« Avec un visage comme le mien comment s’attendre à une carrière sur grand écran », déclara Peter Lorre. Karim Leclou, le personnage central du film, a quelque chose de M le Maudit, la noirceur en moins. Aymeric est un pilier de rugby qui encaisse les coups du sort sans protester, trouve des excuses à tout le monde, résiste à la violence et fait face, placide sans être faible. Le jour où sa route croise celle de Florence, célibataire et enceinte de 6 mois, il n’est pas en mal d’enfant. Présent lors de l’accouchement, il accompagne le petit Jim pour ses premiers pas et sa vie précaire se transforme à son contact, l’amour entre eux est une évidence… jusqu’à ce que la vie sépare Jim d’un père qui n’est pas le sien.

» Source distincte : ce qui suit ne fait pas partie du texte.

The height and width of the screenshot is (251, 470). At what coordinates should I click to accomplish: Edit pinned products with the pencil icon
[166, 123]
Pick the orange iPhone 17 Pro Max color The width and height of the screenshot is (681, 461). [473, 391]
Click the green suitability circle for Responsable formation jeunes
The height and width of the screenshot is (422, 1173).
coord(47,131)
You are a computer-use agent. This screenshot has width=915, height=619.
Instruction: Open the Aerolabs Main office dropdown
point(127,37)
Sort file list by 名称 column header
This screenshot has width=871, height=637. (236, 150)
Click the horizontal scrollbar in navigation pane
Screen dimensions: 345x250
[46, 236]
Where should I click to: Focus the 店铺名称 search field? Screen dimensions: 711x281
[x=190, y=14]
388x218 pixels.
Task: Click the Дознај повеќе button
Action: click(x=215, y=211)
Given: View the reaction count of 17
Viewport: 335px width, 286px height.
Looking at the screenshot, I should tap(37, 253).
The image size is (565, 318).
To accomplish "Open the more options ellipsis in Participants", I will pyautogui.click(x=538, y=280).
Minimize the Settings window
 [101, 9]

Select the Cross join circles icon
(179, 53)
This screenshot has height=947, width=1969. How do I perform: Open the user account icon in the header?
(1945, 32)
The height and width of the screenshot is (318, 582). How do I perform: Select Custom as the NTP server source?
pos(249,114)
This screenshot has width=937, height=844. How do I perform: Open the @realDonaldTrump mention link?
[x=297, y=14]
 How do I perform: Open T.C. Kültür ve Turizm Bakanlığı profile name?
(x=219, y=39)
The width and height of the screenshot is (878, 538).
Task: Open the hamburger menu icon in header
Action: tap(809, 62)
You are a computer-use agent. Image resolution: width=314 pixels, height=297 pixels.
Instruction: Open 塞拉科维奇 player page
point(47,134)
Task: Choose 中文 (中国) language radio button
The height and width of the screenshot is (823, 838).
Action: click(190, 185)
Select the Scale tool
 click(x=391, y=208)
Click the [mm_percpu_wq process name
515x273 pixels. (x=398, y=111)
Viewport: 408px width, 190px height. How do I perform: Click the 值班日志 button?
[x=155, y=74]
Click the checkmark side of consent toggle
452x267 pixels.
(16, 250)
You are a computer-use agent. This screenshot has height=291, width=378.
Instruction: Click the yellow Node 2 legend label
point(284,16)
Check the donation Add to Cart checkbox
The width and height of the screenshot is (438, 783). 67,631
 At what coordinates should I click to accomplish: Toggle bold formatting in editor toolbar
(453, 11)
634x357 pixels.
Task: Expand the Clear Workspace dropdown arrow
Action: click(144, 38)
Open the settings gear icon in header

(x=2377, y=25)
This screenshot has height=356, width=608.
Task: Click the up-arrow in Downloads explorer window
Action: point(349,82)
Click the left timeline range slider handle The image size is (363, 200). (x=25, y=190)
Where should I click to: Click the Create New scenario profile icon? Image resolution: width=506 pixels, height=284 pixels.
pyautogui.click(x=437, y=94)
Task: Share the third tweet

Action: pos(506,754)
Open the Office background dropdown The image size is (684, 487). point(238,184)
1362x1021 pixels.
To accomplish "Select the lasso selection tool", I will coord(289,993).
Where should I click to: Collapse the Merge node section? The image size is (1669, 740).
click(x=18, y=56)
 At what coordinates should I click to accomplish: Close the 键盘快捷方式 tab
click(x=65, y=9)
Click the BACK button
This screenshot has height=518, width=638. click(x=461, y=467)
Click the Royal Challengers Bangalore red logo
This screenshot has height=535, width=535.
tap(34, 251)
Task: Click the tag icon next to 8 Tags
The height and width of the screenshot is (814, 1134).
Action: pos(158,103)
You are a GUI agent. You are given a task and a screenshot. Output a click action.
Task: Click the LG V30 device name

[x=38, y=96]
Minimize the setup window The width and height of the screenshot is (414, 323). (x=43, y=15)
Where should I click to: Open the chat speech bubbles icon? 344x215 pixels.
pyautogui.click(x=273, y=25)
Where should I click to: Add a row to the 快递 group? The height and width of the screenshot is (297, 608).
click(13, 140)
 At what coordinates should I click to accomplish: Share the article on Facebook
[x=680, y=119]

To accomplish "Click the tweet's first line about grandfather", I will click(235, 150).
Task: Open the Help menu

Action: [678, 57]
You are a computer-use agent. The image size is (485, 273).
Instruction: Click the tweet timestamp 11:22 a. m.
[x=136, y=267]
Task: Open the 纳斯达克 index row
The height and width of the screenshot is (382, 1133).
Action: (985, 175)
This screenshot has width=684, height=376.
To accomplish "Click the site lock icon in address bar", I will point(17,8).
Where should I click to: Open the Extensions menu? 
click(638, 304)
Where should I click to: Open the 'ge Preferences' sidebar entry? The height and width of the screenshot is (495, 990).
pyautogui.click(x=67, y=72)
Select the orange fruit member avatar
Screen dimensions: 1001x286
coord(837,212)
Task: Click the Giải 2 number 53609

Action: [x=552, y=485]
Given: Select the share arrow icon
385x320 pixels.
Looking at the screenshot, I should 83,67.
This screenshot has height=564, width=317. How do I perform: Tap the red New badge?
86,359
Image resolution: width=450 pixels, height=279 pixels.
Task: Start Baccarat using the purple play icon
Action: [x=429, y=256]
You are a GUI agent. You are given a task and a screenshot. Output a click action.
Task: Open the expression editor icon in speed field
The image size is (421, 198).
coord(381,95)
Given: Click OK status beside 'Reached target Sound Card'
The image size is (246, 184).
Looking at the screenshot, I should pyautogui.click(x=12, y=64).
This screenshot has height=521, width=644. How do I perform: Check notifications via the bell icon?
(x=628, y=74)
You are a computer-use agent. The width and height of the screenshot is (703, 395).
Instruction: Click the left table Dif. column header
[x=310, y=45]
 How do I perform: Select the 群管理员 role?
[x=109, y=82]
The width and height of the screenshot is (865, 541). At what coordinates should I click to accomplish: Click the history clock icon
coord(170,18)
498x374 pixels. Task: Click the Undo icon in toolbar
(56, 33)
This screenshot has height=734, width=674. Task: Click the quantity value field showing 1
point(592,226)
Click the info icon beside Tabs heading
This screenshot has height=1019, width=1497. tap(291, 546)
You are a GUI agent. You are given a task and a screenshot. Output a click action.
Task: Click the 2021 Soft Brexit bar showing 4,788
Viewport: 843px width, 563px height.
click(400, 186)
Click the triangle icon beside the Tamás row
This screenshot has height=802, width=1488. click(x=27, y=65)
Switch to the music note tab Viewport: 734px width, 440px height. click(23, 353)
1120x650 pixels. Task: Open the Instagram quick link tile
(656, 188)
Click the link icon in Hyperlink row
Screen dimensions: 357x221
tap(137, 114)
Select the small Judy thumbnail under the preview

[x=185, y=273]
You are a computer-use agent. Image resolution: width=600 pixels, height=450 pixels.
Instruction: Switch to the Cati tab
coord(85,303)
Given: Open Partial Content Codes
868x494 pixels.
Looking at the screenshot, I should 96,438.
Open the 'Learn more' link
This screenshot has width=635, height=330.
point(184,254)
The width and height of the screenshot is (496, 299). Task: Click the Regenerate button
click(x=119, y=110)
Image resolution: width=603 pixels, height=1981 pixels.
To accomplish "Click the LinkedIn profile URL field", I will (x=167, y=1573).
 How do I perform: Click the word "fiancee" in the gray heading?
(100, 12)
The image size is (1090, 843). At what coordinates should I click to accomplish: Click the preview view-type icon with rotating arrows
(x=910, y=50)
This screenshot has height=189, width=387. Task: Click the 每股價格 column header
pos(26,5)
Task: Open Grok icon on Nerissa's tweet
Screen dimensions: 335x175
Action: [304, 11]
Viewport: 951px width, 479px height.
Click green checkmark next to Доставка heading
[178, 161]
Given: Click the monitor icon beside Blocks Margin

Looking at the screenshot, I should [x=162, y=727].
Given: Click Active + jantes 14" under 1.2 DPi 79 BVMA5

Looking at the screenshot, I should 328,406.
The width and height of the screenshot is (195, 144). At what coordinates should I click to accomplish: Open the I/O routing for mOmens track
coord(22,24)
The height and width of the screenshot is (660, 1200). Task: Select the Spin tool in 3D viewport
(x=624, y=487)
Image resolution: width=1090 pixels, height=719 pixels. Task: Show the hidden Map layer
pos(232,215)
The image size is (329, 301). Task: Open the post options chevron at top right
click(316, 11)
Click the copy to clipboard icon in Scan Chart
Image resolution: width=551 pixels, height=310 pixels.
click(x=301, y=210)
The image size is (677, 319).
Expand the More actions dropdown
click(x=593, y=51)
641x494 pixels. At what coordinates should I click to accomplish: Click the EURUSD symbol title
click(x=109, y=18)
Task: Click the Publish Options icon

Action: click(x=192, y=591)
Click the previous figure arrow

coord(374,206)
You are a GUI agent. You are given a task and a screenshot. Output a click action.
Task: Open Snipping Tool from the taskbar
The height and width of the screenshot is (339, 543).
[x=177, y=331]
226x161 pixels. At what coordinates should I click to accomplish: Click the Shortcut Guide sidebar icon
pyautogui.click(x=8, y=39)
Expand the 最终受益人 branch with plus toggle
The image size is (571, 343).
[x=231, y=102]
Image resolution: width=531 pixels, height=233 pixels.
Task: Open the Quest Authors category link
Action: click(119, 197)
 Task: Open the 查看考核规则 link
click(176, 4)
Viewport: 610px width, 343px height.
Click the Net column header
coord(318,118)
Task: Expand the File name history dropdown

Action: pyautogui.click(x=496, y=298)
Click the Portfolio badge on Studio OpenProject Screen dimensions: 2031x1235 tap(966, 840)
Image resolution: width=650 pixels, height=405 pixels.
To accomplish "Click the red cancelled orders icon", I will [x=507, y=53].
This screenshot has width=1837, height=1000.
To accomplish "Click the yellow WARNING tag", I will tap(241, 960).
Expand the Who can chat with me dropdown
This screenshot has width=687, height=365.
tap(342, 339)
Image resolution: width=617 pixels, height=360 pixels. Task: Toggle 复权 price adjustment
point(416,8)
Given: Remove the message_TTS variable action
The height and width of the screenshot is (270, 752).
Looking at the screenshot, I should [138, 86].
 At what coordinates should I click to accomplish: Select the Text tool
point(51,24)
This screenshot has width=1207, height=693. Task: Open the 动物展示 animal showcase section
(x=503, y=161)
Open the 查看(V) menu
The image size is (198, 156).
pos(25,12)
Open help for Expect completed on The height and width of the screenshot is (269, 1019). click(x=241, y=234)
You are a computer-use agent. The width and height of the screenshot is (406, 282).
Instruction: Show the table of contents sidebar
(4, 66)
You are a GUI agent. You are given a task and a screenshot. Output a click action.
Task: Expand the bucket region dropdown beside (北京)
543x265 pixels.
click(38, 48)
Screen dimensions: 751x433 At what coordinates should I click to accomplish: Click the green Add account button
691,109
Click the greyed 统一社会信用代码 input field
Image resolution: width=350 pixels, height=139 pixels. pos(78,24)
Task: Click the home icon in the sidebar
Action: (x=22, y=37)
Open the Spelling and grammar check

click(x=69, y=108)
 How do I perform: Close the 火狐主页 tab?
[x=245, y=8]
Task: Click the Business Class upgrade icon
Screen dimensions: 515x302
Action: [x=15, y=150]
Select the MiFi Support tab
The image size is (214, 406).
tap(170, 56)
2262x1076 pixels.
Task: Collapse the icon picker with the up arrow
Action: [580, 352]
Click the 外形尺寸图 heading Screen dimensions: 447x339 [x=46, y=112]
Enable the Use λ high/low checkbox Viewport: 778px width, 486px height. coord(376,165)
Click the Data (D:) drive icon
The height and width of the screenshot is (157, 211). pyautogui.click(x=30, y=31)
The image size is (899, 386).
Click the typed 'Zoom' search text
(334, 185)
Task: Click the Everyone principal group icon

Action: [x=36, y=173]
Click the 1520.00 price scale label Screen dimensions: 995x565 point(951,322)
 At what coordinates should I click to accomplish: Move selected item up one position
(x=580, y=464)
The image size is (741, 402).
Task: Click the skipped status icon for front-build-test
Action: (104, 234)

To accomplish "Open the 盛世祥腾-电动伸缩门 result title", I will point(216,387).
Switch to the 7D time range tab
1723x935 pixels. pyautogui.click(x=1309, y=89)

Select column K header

Le cadre privilégie les plans américains amples comme si les Larrieu regardaient leurs personnages évoluer sur cette terre rude et douce du Jura aux allures de Montana, — Steinbeck n’est pas loin — jusqu’au plan final, beau à pleurer, dans lequel pour la première fois Aymeric se relève d’une sacrée ascension.
De quels pères est-on l’enfant ? Le Roman de Jim montre la filiation sans mots, sans explications ni mièvrerie dans une transmission invisible. Les pères peuvent être des mères suffisamment bonnes et les femmes solaires capables d’encourager un intérimaire qui se fout d’enchaîner des missions sans intérêt, ni beau, ni moche mais vivant, terriblement vivant et libre. Il faut le voir se jeter à corps perdu sur une piste de techno dans une ultime confrontation, lui qui n’a pas le sens du rythme et ne danse jamais.
Ce qu’on a chéri est voué à disparaître et nous revient différent. Entre-temps, Jim a grandi mais nous, on est resté bloqué à 10 ans. Qui, du père ou du fils, élève l’autre, 20 ans après leur rencontre ? Vous n’oublierez pas le visage d’Aymeric, son regard aux mille nuances, de la joie à la mélancolie, ses hésitations et sa dégaine maladroite, un homme digne, bourré de charme et qui ne le sait pas. On se demande comment le film aurait existé sans Karim Leklou.
Sylvie Boursier
Photo © Guy Ferrandis
Le Roman de Jim, film d’Arnaud et Jean Marie Larrieu est en salle depuis le 14 août.
Le Roman de Jim de Pierric Bailly a été édité chez P.O.L en 2021.